- [What is asked] Reproduce the lines below without any changes.

- [Given entries]

______

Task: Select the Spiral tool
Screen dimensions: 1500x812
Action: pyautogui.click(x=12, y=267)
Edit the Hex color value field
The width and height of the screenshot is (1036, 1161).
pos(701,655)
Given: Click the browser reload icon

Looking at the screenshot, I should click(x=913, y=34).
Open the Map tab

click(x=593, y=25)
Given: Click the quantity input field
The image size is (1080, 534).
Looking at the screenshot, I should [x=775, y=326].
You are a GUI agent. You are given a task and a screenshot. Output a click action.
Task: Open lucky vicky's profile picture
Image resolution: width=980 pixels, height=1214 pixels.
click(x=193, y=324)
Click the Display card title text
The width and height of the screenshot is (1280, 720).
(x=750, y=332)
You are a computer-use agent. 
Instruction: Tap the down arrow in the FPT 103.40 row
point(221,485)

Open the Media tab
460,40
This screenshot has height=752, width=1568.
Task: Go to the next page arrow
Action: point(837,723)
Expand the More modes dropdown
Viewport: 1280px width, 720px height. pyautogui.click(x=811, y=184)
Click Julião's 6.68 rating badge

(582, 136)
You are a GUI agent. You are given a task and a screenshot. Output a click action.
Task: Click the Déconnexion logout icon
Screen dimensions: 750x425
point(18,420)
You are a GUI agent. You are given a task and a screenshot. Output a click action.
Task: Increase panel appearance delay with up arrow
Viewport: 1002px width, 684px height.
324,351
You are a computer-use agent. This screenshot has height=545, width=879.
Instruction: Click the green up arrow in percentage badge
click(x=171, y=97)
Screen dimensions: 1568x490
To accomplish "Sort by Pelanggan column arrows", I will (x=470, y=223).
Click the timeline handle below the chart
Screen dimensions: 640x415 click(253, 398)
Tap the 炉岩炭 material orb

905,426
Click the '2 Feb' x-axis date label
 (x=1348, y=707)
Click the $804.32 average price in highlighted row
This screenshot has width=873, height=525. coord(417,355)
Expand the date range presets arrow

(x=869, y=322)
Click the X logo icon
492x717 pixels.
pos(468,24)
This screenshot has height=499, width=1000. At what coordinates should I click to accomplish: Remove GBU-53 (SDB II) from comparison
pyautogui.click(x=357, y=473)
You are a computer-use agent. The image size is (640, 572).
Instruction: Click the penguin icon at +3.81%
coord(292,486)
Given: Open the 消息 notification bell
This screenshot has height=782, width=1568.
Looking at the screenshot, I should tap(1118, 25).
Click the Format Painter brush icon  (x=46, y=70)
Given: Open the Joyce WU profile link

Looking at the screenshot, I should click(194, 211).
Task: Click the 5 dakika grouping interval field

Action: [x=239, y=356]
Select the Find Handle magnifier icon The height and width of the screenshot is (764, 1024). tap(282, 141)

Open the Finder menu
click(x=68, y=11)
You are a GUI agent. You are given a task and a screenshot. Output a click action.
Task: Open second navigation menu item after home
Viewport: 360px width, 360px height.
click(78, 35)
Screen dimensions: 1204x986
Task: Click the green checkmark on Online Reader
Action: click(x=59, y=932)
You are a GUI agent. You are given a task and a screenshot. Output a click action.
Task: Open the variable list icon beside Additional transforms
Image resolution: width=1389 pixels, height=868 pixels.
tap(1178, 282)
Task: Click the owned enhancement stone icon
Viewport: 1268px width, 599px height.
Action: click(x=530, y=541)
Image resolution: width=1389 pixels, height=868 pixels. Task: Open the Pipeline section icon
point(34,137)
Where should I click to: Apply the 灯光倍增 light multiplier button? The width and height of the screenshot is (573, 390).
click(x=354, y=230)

______

- [The answer]
Task: Select the Spiral tool
Screen dimensions: 1500x812
Action: pyautogui.click(x=12, y=267)
Edit the Hex color value field
The width and height of the screenshot is (1036, 1161).
pos(701,655)
Given: Click the browser reload icon

Looking at the screenshot, I should click(x=913, y=34).
Open the Map tab

click(x=593, y=25)
Given: Click the quantity input field
The image size is (1080, 534).
Looking at the screenshot, I should [x=775, y=326].
You are a GUI agent. You are given a task and a screenshot. Output a click action.
Task: Open lucky vicky's profile picture
Image resolution: width=980 pixels, height=1214 pixels.
click(x=193, y=324)
Click the Display card title text
The width and height of the screenshot is (1280, 720).
(x=750, y=332)
You are a computer-use agent. 
Instruction: Tap the down arrow in the FPT 103.40 row
point(221,485)

Open the Media tab
460,40
This screenshot has height=752, width=1568.
Task: Go to the next page arrow
Action: point(837,723)
Expand the More modes dropdown
Viewport: 1280px width, 720px height. pyautogui.click(x=811, y=184)
Click Julião's 6.68 rating badge

(582, 136)
You are a GUI agent. You are given a task and a screenshot. Output a click action.
Task: Click the Déconnexion logout icon
Screen dimensions: 750x425
point(18,420)
You are a GUI agent. You are given a task and a screenshot. Output a click action.
Task: Increase panel appearance delay with up arrow
Viewport: 1002px width, 684px height.
324,351
You are a computer-use agent. This screenshot has height=545, width=879.
Instruction: Click the green up arrow in percentage badge
click(x=171, y=97)
Screen dimensions: 1568x490
To accomplish "Sort by Pelanggan column arrows", I will (x=470, y=223).
Click the timeline handle below the chart
Screen dimensions: 640x415 click(253, 398)
Tap the 炉岩炭 material orb

905,426
Click the '2 Feb' x-axis date label
 (x=1348, y=707)
Click the $804.32 average price in highlighted row
This screenshot has width=873, height=525. coord(417,355)
Expand the date range presets arrow

(x=869, y=322)
Click the X logo icon
492x717 pixels.
pos(468,24)
This screenshot has height=499, width=1000. At what coordinates should I click to accomplish: Remove GBU-53 (SDB II) from comparison
pyautogui.click(x=357, y=473)
You are a computer-use agent. The image size is (640, 572).
Instruction: Click the penguin icon at +3.81%
coord(292,486)
Given: Open the 消息 notification bell
This screenshot has height=782, width=1568.
Looking at the screenshot, I should tap(1118, 25).
Click the Format Painter brush icon  (x=46, y=70)
Given: Open the Joyce WU profile link

Looking at the screenshot, I should click(194, 211).
Task: Click the 5 dakika grouping interval field

Action: [x=239, y=356]
Select the Find Handle magnifier icon The height and width of the screenshot is (764, 1024). tap(282, 141)

Open the Finder menu
click(x=68, y=11)
You are a GUI agent. You are given a task and a screenshot. Output a click action.
Task: Open second navigation menu item after home
Viewport: 360px width, 360px height.
click(78, 35)
Screen dimensions: 1204x986
Task: Click the green checkmark on Online Reader
Action: click(x=59, y=932)
You are a GUI agent. You are given a task and a screenshot. Output a click action.
Task: Open the variable list icon beside Additional transforms
Image resolution: width=1389 pixels, height=868 pixels.
tap(1178, 282)
Task: Click the owned enhancement stone icon
Viewport: 1268px width, 599px height.
Action: click(x=530, y=541)
Image resolution: width=1389 pixels, height=868 pixels. Task: Open the Pipeline section icon
point(34,137)
Where should I click to: Apply the 灯光倍增 light multiplier button? The width and height of the screenshot is (573, 390).
click(x=354, y=230)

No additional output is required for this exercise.